A decisão divulgada nesta quarta-feira está de acordo com o que Carmen Frei Ruiz-Tagle, filha do ex-presidente, reivindicava havia muitos anos: que a morte de seu pai foi um magnicídio. Parte da família de Frei nunca acreditou que sua morte, em 22 de janeiro de 1982, fora causada por complicações decorrentes de uma operação de rotina que, supostamente, não apresentava maiores riscos. A presença de agentes químicos em diferentes casos ligados às ações dos serviços de inteligência de Pinochet fez com que suspeitassem, há 20 anos, das ações de terceiros.

A Clínica Santa María já foi investigada em outros casos de grande alcance: foi nesse mesmo hospital que o escritor Pablo Neruda morreu em 1973. De acordo com a versão oficial, o poeta morreu de câncer de próstata avançado, mas, hoje –em um caso que continua aberto–, depois da exumação do cadáver, está sendo investigado se o Prêmio Nobel de fato faleceu em decorrência da doença e a presença de certas toxinas.

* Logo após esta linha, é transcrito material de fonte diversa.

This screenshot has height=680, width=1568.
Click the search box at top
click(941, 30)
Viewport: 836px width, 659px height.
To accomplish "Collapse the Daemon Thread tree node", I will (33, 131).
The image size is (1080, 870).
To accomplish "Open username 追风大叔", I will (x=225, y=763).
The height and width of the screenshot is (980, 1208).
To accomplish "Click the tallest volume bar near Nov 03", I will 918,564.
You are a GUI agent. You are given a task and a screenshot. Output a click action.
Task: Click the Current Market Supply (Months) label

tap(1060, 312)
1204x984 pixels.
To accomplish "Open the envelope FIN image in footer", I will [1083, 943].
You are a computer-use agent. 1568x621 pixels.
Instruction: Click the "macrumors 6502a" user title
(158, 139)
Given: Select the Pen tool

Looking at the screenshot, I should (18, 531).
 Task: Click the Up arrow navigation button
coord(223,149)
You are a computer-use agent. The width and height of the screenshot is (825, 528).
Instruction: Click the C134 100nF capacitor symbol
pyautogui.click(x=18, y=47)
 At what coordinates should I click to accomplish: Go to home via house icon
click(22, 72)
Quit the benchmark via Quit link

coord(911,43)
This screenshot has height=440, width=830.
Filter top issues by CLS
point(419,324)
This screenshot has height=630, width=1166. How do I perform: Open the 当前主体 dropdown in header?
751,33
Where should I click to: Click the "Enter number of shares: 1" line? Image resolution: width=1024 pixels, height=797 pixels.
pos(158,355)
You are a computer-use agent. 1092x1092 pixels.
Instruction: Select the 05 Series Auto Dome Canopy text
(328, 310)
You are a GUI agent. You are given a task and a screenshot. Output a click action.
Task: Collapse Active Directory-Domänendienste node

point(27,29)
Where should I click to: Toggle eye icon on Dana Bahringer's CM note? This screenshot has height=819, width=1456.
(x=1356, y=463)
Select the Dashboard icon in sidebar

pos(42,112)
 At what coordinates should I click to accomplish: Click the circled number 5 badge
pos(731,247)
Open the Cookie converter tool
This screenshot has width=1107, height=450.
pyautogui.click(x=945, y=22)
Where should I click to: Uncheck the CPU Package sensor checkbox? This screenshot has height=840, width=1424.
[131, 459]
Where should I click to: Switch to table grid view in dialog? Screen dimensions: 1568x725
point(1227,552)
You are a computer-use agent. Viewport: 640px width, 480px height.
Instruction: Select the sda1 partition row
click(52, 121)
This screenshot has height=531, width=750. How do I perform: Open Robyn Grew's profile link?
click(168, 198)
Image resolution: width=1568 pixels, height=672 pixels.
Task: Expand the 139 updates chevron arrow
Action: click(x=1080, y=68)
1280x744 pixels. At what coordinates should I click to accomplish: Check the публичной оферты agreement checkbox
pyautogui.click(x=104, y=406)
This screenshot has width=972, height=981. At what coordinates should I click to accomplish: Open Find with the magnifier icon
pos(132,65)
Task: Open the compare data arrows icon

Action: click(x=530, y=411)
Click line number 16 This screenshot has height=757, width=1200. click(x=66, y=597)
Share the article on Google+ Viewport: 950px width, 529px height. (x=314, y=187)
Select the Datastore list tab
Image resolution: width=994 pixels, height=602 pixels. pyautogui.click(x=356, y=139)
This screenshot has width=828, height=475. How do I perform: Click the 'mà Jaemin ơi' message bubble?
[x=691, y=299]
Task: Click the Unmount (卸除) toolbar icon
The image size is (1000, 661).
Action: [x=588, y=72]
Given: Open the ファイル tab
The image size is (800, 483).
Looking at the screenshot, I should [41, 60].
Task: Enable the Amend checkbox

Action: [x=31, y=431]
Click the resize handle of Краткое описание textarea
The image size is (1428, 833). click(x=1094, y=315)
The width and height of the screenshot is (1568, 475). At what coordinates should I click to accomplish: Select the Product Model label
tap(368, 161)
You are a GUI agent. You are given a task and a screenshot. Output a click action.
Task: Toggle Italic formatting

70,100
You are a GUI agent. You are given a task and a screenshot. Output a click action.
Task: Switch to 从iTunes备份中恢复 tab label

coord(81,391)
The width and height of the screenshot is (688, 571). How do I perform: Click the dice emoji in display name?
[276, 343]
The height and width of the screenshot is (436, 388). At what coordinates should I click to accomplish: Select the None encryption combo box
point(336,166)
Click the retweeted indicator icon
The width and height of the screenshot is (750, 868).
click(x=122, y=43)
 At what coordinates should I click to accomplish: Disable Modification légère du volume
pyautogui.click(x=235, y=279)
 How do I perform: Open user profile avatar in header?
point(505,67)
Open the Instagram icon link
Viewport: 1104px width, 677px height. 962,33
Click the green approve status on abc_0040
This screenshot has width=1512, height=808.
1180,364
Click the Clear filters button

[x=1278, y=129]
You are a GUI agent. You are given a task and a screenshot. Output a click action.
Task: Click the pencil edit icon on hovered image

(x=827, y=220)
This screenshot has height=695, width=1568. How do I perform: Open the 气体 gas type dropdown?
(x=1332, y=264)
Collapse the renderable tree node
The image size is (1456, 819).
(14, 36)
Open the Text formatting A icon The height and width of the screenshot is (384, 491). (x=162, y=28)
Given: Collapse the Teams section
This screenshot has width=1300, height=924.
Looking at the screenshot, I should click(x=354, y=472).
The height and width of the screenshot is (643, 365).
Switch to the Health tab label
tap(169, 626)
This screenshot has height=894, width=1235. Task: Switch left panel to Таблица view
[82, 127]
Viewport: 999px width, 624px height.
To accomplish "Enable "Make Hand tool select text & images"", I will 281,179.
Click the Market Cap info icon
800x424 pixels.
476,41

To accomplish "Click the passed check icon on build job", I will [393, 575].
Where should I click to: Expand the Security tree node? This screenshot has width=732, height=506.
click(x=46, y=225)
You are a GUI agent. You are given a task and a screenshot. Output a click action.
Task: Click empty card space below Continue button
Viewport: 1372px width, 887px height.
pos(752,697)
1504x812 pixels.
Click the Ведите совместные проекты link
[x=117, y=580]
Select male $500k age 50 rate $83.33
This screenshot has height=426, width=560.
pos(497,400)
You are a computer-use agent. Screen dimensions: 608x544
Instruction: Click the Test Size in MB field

"Pinochet encomendou este magnicídio"

As reações da família foram imediatas. Em uma apresentação bem organizada na casa de Frei, no leste de Santiago, rodeado por parlamentares em exercício e líderes políticos como o ex-presidente Ricardo Lagos, Eduardo Frei Ruiz-Tagle disse, claramente emocionado: "Junto com a satisfação de ter alcançado um avanço substancial neste caso também nos invade um enorme sentimento de tristeza ao ficarem evidenciadas com certeza as suspeitas que sempre tivemos em relação à morte do presidente Frei".

O ex-presidente Lagos acrescentou que "a batalha para estabelecer a verdade completa do assassinato de Frei não termina aqui". "Conhecer as responsabilidades políticas será a nossa próxima tarefa (...) em particular, a participação de autoridades do Governo da época. O que foi feito não foi apenas a tarefa de alguns agentes ou alguns médicos. Há toda uma preparação que alguns descreveram como maquiavélica e criminosa."

Na sede da Democracia Cristã, no centro de Santiago, a ex-senadora Carmen Frei Ruiz-Tagle, –a mais ativa da família nos desdobramentos do caso– declarou que a sentença do juiz deixa estabelecido que seu pai "foi assassinado pela ditadura cívico-militar liderada por Augusto Pinochet". "Este é o único caso de um magnicídio na história do Chile", afirmou a ex-parlamentar chilena. "Nada que aconteceu em torno da morte do meu pai foi acidental ou o resultado do acaso."

Lagos apontou diretamente para a figura do ditador: "Augusto Pinochet é o responsável por este assassinato", disse ele, acrescentando que naquela época o Chile era um país de "mentes desequilibradas".

O presidente Sebastián Piñera também reagiu à decisão histórica. Fazendo uma pausa das férias no sul do país, condenou o ocorrido em sua conta no Twitter e gravou um vídeo: "Quero expressar minha condenação indignada de um ato tão cruel e vil, e também estender minhas profundas condolências à família do presidente Frei Montalva e especialmente a seus filhos e ao Partido Democrata Cristão (...) Estou absolutamente convencido de que a busca da verdade e da justiça é o que nos permitirá reencontrarmos e percorrer juntos os caminhos do futuro".